ASSIGNED TASK:
From the line with "The width and height of the screenshot is (800, 495)." through the line with "Expand the audio", repeat the entries verbatim, both end lines included, and add nothing.

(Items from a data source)
·····
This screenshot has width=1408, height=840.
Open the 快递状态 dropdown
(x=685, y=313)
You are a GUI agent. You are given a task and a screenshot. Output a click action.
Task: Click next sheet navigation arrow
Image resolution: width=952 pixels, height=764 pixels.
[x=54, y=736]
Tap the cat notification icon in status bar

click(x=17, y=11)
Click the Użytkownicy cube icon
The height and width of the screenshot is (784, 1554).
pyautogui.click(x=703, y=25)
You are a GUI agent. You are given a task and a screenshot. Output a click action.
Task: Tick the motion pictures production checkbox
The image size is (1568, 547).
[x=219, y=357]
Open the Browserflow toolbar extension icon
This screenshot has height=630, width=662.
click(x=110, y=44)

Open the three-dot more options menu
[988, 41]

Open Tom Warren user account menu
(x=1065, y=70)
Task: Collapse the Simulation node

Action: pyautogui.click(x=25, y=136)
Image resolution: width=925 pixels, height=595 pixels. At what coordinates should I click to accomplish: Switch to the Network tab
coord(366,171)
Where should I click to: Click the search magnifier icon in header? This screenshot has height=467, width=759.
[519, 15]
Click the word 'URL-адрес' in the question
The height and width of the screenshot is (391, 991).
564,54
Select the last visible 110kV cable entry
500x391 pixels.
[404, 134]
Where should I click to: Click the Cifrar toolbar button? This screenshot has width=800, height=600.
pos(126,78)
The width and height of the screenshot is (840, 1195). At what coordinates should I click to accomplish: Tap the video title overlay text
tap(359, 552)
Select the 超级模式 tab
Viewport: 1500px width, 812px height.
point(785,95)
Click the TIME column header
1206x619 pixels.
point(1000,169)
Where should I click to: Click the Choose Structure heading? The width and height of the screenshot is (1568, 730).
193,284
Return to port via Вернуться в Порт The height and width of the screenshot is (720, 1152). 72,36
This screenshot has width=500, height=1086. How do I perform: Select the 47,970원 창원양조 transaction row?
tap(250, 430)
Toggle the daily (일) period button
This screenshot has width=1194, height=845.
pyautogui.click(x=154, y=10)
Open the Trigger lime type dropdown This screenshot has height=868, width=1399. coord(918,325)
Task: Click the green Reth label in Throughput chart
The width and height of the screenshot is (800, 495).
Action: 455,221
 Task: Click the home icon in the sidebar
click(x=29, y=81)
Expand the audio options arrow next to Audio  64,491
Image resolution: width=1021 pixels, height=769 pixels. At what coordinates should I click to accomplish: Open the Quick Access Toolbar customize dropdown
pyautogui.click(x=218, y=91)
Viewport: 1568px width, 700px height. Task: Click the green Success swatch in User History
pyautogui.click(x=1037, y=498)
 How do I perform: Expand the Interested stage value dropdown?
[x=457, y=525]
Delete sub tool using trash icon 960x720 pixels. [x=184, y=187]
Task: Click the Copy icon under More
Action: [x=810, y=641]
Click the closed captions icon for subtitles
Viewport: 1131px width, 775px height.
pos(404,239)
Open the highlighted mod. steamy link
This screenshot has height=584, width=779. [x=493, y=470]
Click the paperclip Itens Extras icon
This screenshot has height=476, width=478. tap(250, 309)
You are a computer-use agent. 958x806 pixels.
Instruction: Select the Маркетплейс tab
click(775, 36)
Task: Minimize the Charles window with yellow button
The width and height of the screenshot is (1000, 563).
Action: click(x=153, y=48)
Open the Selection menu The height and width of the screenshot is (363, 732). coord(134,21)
·····
RESPONSE BELOW:
The width and height of the screenshot is (800, 495).
Action: 455,221
 Task: Click the home icon in the sidebar
click(x=29, y=81)
Expand the audio options arrow next to Audio  64,491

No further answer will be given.